┌─ Material supplied
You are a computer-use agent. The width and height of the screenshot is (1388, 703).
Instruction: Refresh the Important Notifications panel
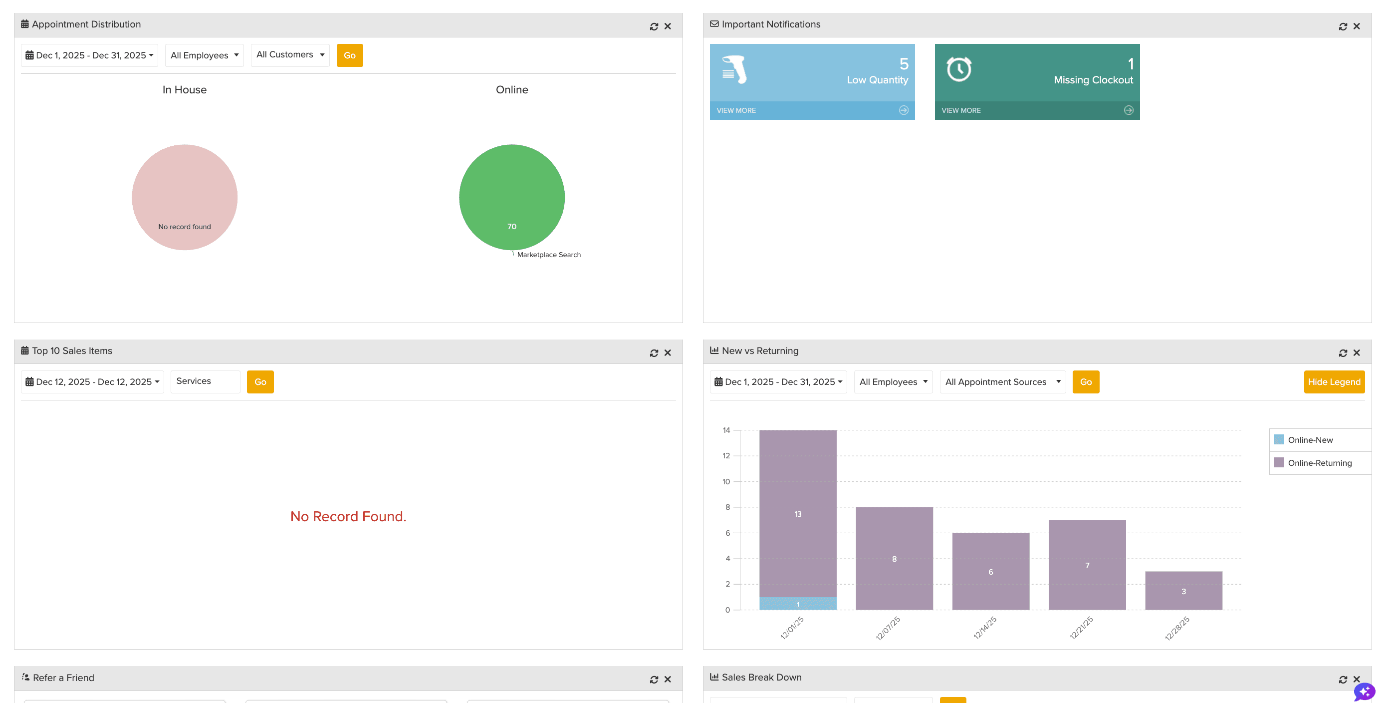coord(1343,26)
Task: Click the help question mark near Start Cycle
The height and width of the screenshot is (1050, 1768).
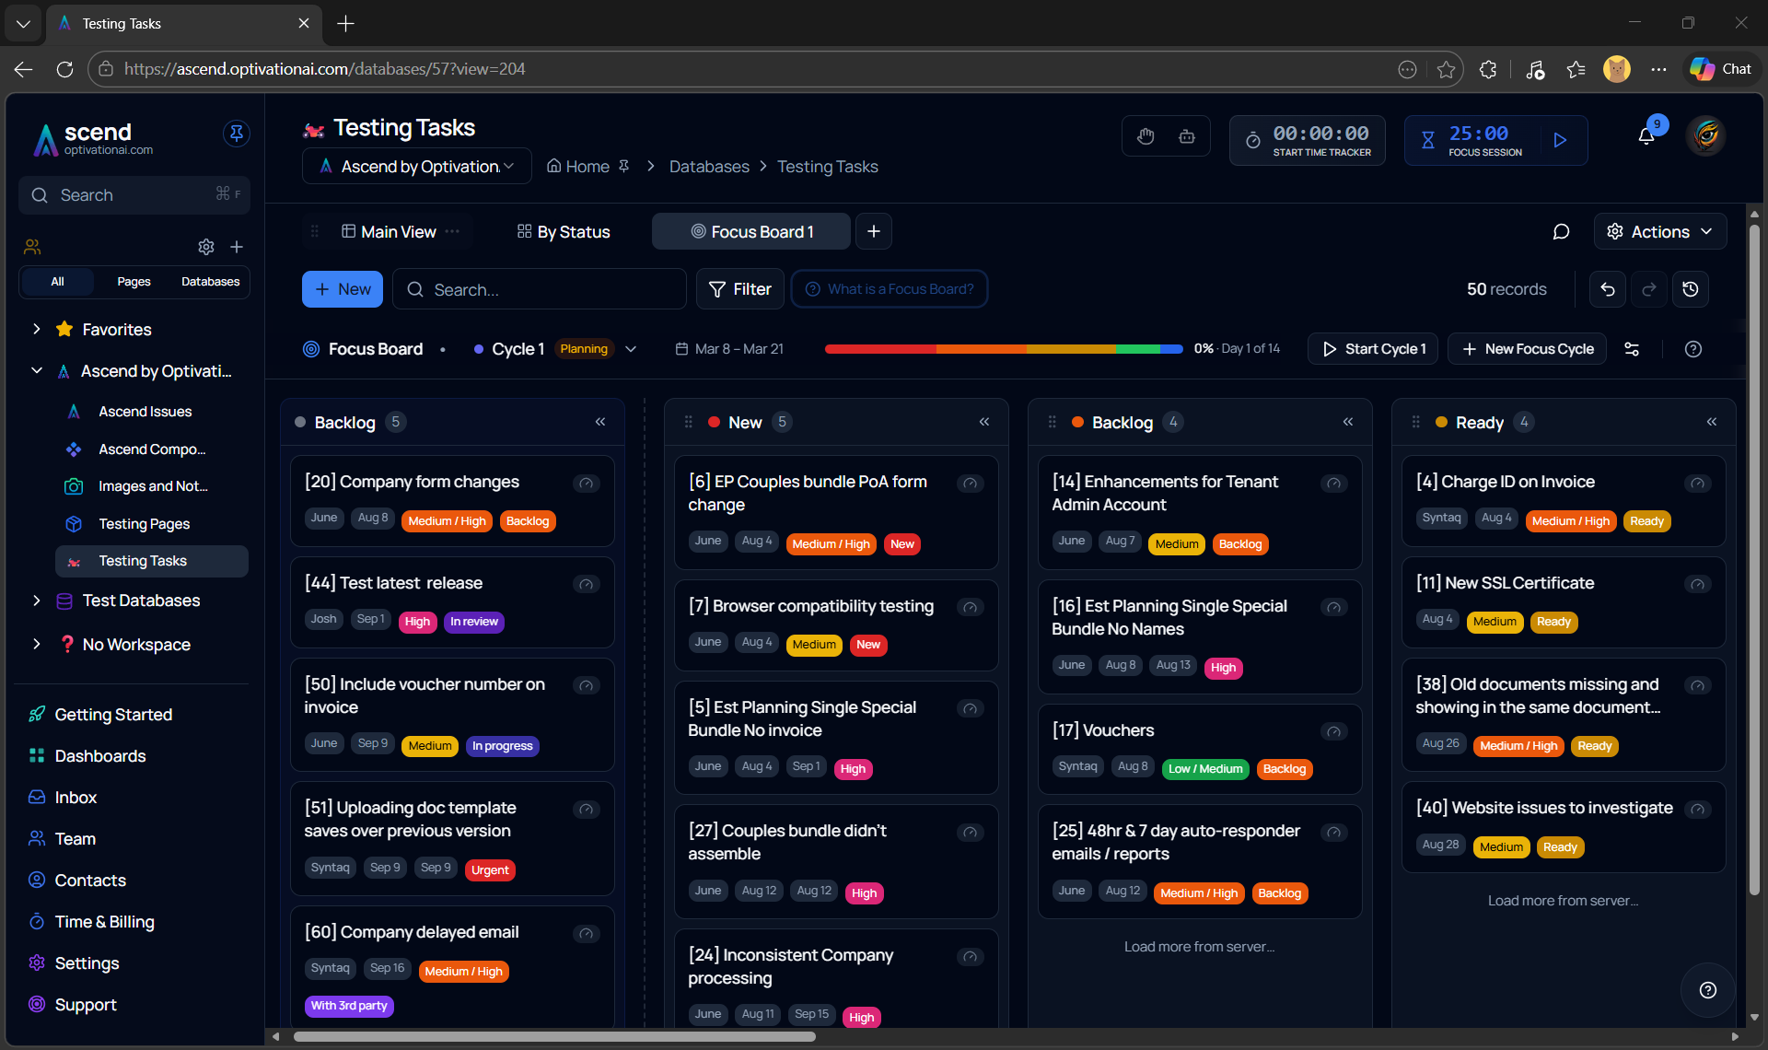Action: [1693, 349]
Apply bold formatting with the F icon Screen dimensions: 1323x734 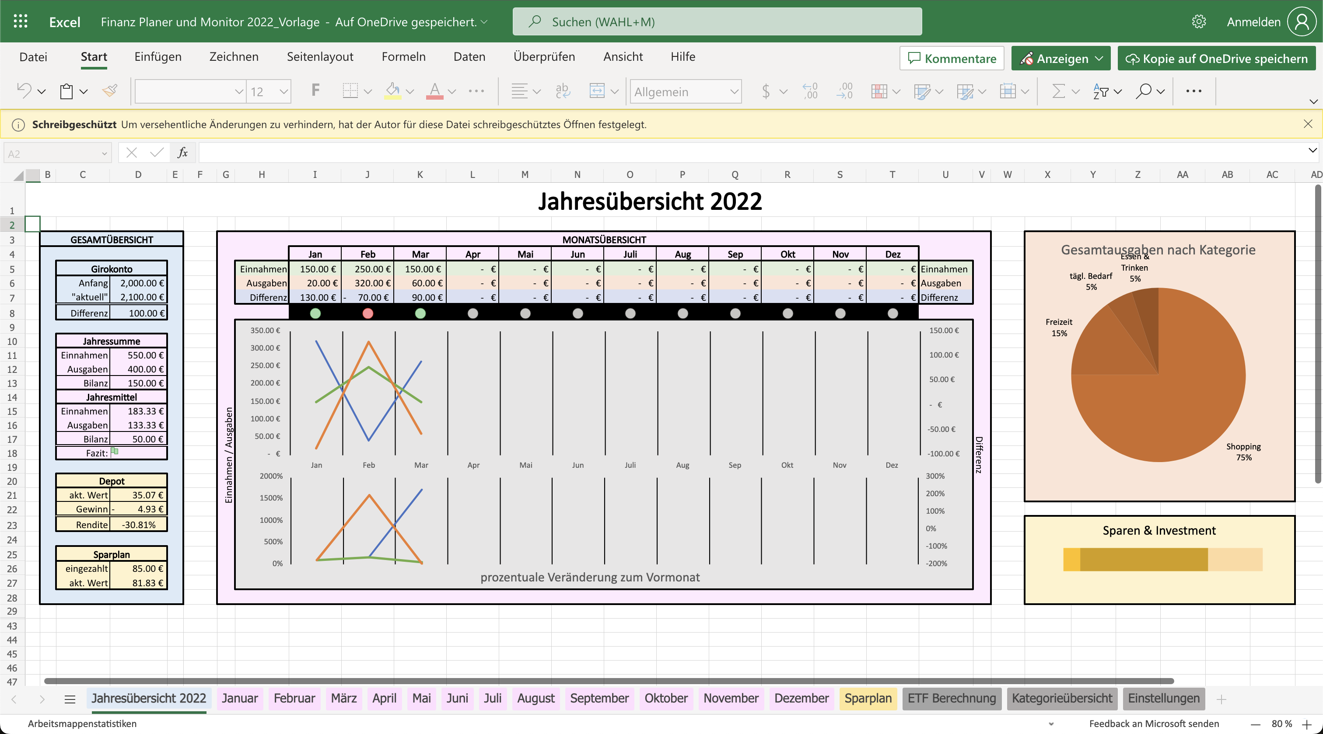tap(315, 91)
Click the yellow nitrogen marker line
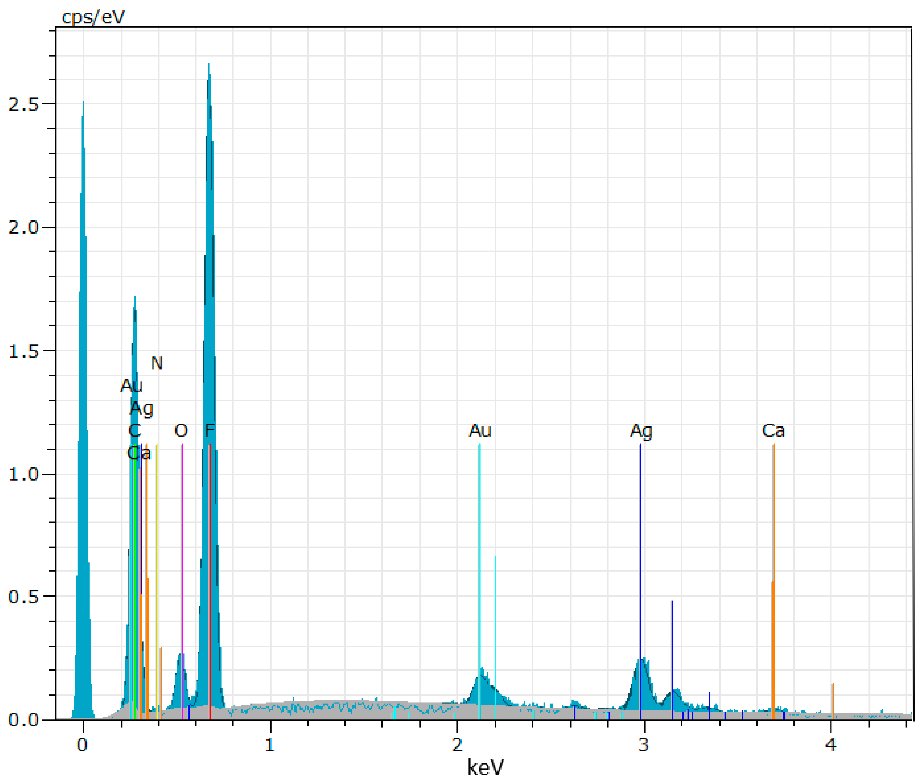 (158, 555)
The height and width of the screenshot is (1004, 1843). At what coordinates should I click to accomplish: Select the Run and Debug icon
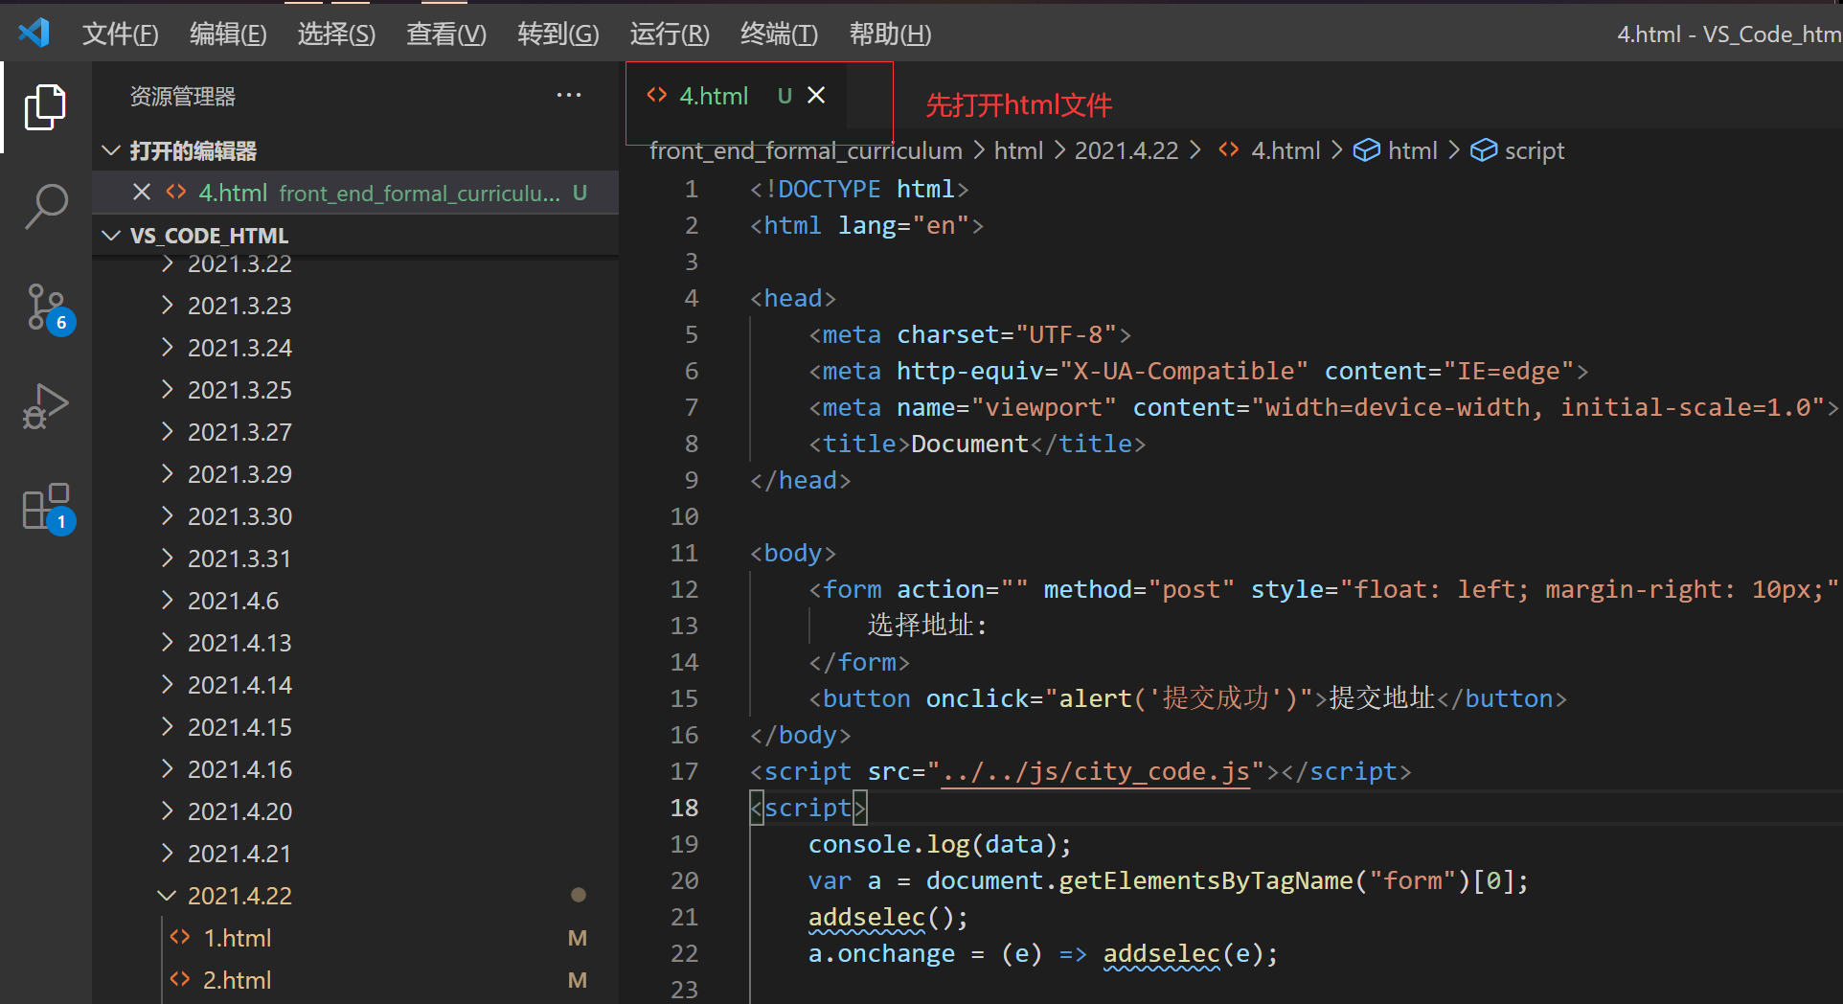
└─
● **What is needed**: Every line from the one containing "Click the yellow nitrogen marker line" through the end of the entries above, both included, should be extracted exactly, with pictures left out.

● **Written solution**:
Click the yellow nitrogen marker line
 (158, 555)
The height and width of the screenshot is (1004, 1843). At what coordinates should I click to accomplish: Select the Run and Debug icon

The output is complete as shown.